Categorized | Americas, Europe, Features

Vendor Allowances – The Culprit Behind Tesco’s Financial Turmoil

Posted on 07 April 2015


By David Merrefield

Not long ago, Tesco, the largest conventional supermarket chain in the U.K. and a major in-ternational retailer, startled the industry by declaring that its reported profits for the past two years were wildly overstated and bogus.

To what degree were profits puffed? Tesco confessed that reported profits for the past two years had been bloated to the extent of £263 million [about US$430 million at the time], with some £118 million of that occurring in the preceding 18 months or so. It’s difficult to gauge exactly what £263 million means for Tesco, but it’s possible that it could represent up to 80 percent of its operating EBITDA.

The profit-overstatement disclosure came on top of an earlier-reported 41 percent profit decline for the first half of last year. Clearly, the edifice was crumbling at an accelerating rate.

Tesco didn’t immediately provide explanation of what could have been at the root of the accounting contretemps, but said that an investigation would ensue. However, the nature of the problem was immediately obvious: Vendor allowances were the villain. True enough: Tesco later issued a state-ment that the problem was “accelerated recognition of commercial income [vendor allowances].”

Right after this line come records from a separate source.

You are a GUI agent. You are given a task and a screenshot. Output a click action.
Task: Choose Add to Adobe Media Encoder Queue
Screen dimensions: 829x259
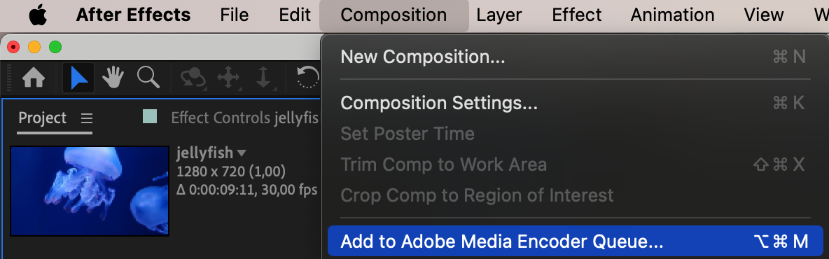[576, 241]
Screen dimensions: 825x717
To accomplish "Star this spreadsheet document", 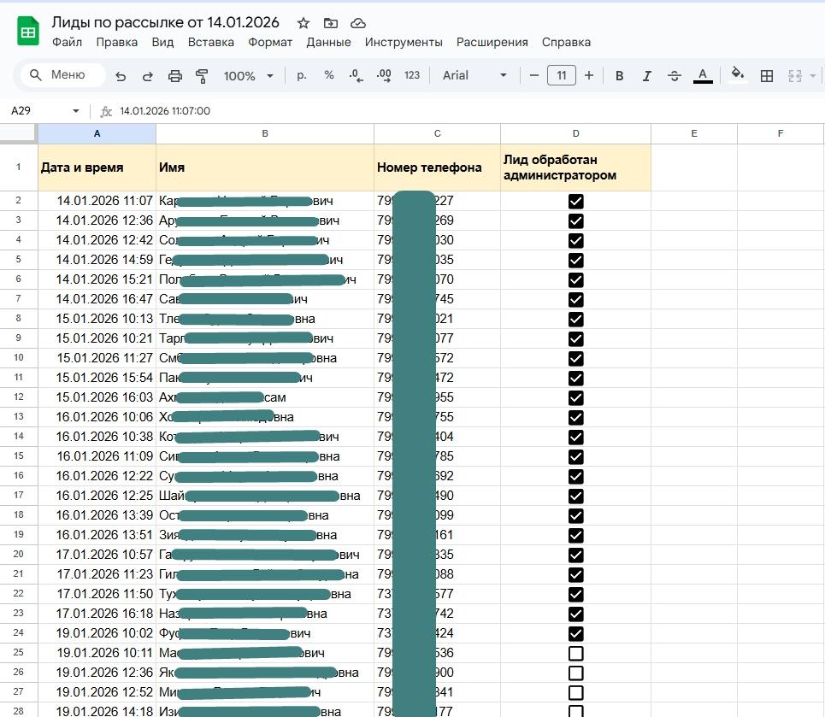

This is serious stuff. The U.K.’s Serious Fraud Office has undertaken a criminal investigation of Tesco’s overblown profitability. Other investigations are likely. Moreover, Board Chairman Sir Richard Broadbent resigned. His successor is to be John Allan, an executive with an extensive portfolio of experience, including retail, logistics and most recently housebuilding. Beyond that, roughly a dozen other topside executives resigned, including the CEO and CFO.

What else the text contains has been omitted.